(Source data)
=== Section Start ===

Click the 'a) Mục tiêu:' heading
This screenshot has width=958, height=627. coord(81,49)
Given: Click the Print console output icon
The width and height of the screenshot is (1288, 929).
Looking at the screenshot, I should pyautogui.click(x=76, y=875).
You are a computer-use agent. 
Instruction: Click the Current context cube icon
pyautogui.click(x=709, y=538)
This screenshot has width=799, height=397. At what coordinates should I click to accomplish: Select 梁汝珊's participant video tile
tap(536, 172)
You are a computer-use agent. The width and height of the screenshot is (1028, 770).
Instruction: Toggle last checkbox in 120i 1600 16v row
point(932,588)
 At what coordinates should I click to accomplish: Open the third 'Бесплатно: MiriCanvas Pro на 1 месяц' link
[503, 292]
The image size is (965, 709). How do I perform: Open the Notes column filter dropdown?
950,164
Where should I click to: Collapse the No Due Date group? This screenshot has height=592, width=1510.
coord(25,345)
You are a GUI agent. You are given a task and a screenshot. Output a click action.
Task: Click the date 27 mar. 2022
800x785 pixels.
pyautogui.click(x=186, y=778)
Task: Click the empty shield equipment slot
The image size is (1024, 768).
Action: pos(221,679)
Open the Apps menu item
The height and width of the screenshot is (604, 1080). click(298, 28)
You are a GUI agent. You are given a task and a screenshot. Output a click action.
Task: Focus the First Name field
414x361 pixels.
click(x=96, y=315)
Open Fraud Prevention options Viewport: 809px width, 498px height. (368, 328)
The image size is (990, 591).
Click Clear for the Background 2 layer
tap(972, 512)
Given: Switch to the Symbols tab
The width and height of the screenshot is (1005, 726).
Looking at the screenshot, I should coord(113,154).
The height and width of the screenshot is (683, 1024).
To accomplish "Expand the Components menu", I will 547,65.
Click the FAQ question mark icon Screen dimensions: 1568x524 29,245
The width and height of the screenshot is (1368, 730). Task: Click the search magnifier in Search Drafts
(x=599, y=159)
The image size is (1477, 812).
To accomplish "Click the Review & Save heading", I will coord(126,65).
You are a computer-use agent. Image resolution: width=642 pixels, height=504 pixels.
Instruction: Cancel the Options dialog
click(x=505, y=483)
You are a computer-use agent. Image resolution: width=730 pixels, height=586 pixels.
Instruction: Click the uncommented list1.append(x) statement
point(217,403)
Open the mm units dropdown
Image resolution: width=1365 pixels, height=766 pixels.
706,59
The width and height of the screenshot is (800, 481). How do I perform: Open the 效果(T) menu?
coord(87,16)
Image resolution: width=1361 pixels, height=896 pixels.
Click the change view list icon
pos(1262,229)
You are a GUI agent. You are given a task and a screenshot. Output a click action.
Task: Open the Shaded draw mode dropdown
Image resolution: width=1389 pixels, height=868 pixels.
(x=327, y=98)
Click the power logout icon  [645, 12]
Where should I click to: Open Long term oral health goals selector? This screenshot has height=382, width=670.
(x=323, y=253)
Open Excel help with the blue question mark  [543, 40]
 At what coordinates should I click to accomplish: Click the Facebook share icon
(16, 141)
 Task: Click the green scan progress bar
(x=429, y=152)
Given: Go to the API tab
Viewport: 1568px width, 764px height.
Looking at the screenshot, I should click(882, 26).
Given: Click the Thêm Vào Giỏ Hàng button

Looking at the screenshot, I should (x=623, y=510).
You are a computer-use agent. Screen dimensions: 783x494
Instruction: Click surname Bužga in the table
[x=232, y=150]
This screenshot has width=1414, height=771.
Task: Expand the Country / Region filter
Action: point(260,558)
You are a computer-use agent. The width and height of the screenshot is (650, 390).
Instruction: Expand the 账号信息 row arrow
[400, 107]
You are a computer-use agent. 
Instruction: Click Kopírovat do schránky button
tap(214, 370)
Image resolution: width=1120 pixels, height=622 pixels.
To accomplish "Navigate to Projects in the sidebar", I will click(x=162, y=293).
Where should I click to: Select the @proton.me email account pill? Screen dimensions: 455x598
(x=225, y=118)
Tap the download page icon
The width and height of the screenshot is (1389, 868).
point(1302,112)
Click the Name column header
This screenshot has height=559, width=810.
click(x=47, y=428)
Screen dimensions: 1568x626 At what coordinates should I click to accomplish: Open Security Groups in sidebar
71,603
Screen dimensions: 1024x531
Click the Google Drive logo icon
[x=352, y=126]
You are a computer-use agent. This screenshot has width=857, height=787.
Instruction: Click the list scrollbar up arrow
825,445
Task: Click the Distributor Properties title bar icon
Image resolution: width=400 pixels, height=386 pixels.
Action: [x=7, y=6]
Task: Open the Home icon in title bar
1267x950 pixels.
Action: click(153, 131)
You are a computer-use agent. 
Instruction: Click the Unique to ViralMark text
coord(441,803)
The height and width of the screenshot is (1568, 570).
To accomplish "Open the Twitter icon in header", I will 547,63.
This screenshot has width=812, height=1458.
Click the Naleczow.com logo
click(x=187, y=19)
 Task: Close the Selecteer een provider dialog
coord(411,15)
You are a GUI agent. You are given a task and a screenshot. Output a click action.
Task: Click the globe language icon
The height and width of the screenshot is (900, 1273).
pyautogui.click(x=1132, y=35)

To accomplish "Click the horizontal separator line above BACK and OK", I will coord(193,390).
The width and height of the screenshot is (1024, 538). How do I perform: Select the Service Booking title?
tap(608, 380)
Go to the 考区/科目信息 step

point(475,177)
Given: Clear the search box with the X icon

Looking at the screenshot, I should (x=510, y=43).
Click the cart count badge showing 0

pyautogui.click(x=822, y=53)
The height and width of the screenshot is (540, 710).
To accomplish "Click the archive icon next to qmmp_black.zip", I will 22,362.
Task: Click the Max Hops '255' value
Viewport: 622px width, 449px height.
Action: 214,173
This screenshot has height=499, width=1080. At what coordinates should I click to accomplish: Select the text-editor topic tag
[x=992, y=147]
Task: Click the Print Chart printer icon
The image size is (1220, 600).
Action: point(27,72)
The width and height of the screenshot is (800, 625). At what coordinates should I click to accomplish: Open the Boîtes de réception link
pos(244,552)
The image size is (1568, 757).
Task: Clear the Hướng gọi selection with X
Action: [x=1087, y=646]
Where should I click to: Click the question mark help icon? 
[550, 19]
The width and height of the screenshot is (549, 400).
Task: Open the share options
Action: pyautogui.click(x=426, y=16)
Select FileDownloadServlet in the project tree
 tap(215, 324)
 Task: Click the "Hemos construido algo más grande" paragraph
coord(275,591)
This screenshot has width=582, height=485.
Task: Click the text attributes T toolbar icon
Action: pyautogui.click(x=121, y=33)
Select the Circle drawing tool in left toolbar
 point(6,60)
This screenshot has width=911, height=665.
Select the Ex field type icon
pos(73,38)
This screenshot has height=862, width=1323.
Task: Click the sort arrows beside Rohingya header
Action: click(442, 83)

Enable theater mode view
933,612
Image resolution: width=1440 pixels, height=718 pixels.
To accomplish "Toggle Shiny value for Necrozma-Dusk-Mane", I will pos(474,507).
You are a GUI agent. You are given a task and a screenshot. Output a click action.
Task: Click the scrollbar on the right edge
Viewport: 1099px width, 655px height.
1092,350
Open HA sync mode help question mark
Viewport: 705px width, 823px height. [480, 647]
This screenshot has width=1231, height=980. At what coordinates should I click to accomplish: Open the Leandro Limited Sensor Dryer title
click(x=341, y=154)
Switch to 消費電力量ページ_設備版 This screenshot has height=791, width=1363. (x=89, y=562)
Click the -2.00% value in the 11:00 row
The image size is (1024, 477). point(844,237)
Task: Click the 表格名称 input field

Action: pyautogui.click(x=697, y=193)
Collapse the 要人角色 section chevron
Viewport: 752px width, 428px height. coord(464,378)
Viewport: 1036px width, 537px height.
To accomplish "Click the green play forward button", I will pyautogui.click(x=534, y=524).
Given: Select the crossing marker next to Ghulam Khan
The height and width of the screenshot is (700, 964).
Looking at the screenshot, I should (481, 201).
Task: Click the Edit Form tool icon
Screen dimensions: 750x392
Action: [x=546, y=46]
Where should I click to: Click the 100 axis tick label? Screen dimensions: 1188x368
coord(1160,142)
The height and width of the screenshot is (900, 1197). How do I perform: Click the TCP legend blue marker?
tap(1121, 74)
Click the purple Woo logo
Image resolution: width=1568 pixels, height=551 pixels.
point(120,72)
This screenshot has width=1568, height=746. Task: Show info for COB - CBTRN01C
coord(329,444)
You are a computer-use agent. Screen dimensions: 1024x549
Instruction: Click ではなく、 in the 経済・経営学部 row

=== Section End ===

▶ **TASK DIRECTIONS**: Where in the records does the string "next" appear? Copy every line that has it.

▶ **ANSWER TO THIS TASK**:
To accomplish "Click the archive icon next to qmmp_black.zip", I will 22,362.
Given: Select the crossing marker next to Ghulam Khan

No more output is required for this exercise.